== Exercise requirements ==
In the entries below, find the lines with the word "code" and copy them.

== Recorded information ==
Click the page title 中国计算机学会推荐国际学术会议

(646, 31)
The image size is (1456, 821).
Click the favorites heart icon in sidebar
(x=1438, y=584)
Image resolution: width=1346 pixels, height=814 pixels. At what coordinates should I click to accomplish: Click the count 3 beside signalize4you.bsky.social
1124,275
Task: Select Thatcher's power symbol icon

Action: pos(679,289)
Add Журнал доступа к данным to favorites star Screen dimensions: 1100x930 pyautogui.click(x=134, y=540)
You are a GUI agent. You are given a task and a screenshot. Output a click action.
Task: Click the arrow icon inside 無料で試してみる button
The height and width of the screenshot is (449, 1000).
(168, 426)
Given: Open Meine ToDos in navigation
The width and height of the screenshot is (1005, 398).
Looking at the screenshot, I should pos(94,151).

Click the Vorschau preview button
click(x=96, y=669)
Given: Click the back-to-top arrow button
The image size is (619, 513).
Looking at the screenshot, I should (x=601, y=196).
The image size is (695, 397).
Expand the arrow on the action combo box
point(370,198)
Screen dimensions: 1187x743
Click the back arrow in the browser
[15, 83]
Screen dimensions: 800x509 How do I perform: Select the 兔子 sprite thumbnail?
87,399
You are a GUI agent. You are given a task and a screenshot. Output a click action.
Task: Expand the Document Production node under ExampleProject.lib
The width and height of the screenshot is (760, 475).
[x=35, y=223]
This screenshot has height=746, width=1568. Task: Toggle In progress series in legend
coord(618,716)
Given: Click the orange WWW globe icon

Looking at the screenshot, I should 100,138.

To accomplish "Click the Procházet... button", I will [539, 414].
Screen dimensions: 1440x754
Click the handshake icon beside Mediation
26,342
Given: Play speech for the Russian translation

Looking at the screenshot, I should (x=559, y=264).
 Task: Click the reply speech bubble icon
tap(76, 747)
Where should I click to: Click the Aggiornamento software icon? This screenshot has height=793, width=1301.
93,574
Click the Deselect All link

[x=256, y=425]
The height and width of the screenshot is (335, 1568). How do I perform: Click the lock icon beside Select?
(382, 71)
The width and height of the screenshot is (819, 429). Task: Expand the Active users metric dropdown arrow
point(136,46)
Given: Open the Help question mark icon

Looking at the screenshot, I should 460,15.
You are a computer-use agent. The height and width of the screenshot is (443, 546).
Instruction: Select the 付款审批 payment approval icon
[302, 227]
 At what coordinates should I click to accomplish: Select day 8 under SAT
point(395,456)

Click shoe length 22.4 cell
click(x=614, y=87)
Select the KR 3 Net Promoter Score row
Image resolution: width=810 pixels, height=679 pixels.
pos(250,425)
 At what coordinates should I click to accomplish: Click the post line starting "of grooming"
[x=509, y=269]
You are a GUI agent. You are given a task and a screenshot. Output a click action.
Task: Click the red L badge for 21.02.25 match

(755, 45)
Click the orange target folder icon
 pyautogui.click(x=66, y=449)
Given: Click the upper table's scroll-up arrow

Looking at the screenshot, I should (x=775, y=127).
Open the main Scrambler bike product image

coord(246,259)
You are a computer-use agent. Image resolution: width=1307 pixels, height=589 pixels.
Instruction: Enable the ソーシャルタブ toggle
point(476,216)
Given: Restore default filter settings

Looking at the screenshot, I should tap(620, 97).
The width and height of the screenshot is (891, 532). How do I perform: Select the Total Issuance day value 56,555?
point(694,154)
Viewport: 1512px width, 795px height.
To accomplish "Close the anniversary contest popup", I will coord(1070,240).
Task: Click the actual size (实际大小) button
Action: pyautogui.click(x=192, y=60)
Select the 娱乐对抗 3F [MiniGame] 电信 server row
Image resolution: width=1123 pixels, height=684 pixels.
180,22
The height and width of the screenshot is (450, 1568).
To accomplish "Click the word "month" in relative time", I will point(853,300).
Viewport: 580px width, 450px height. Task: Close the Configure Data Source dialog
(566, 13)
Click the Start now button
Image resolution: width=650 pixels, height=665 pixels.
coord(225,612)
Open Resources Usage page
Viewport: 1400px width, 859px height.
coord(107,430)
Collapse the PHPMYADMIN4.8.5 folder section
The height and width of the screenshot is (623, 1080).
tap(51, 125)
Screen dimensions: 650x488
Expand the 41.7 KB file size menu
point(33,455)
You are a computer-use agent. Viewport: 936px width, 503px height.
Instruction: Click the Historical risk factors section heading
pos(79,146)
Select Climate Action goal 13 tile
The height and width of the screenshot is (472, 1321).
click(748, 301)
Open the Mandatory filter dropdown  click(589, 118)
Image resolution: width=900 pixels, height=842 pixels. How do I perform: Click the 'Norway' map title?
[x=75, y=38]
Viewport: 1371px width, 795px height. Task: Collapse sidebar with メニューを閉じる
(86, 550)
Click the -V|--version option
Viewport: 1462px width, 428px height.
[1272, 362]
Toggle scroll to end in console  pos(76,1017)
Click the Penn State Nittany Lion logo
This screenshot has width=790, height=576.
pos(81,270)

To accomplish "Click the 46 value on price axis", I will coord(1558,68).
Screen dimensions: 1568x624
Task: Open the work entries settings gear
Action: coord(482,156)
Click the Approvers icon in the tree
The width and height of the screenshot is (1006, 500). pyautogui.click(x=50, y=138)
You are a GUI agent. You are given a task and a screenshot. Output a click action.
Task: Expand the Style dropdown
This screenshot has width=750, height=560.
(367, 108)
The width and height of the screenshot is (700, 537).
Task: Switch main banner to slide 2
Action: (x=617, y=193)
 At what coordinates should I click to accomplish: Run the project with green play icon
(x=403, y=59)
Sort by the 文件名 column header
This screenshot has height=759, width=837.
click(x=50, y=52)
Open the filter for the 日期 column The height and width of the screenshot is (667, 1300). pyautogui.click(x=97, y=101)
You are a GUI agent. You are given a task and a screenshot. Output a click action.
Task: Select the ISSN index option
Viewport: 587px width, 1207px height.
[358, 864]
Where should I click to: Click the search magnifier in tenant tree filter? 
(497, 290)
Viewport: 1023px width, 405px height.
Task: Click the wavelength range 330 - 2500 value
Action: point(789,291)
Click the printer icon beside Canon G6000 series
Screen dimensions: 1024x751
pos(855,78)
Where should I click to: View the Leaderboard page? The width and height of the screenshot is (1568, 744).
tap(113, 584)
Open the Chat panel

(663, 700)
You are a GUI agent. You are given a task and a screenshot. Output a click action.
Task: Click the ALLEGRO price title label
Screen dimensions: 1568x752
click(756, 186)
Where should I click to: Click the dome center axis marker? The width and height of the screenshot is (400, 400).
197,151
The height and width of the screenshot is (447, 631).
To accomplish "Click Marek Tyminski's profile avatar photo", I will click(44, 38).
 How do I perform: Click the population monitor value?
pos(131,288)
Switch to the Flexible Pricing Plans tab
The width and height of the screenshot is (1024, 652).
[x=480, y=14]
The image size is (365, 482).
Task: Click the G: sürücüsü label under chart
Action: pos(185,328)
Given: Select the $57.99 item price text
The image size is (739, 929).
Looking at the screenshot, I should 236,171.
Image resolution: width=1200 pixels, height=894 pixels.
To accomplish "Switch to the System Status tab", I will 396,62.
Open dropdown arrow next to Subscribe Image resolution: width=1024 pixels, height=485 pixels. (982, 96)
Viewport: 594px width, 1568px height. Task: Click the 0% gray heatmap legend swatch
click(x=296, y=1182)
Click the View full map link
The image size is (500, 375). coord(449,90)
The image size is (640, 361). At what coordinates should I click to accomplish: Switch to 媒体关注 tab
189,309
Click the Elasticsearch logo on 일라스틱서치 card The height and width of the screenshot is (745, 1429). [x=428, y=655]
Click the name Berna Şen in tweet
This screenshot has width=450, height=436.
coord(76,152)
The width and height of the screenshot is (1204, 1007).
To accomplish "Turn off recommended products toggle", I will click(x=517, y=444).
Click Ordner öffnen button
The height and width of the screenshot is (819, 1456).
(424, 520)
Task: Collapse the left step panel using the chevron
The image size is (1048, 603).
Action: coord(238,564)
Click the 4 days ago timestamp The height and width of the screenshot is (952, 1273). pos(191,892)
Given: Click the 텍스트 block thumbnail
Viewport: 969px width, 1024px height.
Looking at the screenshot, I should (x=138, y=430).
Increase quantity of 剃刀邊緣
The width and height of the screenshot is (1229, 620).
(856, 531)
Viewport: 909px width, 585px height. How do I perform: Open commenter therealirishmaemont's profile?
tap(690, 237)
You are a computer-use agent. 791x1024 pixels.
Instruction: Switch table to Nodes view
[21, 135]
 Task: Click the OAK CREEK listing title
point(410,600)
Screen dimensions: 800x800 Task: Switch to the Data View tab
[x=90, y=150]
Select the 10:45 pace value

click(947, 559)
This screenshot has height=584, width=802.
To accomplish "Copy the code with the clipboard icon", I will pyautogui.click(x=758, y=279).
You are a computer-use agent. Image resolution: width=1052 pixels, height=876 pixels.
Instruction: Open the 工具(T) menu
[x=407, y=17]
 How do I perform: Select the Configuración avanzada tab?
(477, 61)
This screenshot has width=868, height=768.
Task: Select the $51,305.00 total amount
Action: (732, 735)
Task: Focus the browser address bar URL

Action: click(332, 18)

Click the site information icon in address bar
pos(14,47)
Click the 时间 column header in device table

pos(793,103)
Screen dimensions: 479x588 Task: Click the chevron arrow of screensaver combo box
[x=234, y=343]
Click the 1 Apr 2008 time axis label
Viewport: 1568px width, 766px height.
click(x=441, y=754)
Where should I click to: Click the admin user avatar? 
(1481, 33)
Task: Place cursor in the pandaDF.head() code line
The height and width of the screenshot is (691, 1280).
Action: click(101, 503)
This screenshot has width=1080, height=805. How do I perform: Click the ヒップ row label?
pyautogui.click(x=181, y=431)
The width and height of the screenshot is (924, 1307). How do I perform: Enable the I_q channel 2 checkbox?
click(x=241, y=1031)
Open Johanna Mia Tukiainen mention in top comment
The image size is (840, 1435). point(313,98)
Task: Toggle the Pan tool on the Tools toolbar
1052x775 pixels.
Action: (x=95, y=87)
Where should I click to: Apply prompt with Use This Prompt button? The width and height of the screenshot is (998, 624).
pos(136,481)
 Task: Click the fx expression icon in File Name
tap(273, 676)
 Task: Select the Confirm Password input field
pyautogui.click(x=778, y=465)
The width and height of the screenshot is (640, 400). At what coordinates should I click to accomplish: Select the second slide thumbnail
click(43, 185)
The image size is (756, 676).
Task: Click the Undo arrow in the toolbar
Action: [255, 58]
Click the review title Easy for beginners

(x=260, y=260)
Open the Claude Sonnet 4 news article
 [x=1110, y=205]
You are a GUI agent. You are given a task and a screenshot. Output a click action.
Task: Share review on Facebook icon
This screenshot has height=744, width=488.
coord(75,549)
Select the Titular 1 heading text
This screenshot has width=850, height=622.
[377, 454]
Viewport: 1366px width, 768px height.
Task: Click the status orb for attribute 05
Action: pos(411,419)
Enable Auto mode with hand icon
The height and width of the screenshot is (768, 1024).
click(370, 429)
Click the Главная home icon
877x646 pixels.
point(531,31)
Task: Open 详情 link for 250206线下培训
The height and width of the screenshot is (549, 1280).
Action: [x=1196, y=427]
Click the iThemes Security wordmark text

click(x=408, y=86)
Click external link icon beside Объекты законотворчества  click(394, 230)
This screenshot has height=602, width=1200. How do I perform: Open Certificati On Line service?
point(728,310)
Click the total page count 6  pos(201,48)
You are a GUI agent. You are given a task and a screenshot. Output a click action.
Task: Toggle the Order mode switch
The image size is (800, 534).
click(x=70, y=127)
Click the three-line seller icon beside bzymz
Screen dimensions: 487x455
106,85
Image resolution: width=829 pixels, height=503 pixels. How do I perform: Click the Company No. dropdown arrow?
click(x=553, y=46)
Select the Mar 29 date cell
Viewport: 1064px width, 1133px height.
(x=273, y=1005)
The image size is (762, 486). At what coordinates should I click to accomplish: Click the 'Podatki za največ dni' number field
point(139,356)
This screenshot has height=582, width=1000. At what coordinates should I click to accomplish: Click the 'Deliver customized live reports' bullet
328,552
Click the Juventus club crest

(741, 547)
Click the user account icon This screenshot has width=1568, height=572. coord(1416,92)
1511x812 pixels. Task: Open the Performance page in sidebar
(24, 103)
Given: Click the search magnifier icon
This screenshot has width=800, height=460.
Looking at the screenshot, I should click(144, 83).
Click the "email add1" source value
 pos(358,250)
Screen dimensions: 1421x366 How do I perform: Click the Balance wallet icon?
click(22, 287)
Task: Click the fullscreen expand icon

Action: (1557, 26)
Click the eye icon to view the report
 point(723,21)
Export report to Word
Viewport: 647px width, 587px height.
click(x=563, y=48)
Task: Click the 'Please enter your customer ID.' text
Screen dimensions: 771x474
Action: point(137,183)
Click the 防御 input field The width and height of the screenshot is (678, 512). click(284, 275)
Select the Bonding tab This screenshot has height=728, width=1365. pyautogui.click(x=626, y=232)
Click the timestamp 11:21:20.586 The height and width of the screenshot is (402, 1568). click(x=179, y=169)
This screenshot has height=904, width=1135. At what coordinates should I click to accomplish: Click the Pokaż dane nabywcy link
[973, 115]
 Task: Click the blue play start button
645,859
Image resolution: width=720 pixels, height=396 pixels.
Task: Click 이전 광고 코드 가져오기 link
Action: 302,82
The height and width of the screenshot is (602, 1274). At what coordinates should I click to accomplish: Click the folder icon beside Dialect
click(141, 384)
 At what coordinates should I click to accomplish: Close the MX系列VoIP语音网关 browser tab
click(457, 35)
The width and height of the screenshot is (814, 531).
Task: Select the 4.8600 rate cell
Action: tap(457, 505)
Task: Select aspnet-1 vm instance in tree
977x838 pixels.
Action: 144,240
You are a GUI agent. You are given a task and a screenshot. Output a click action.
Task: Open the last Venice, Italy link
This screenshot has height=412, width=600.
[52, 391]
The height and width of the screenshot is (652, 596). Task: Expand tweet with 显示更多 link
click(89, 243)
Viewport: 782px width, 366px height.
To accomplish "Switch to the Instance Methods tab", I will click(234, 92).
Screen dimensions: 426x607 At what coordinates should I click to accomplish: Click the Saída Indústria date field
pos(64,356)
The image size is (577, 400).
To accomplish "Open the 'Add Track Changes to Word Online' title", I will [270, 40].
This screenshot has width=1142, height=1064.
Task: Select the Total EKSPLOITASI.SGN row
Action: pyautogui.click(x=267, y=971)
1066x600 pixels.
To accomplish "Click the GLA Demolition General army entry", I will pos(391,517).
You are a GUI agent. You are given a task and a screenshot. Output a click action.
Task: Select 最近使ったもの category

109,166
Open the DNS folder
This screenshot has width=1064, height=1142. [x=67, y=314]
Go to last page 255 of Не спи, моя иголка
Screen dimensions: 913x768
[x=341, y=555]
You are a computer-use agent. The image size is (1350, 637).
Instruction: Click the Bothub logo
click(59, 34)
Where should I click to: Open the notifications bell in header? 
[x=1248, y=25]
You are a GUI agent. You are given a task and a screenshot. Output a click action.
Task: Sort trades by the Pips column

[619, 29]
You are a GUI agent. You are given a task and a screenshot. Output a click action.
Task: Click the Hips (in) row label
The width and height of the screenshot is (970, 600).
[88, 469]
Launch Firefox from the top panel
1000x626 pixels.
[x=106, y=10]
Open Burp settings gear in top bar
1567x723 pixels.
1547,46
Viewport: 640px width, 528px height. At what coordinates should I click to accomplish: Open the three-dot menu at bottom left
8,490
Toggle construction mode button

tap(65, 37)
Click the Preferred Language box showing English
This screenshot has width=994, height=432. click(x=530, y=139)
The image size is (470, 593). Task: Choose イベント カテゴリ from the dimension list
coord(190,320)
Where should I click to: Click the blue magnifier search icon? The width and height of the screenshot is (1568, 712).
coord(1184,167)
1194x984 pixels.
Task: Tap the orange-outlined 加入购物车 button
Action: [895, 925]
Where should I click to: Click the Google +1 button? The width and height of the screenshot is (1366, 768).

== Answer ==
To accomplish "Copy the code with the clipboard icon", I will pyautogui.click(x=758, y=279).
Task: Place cursor in the pandaDF.head() code line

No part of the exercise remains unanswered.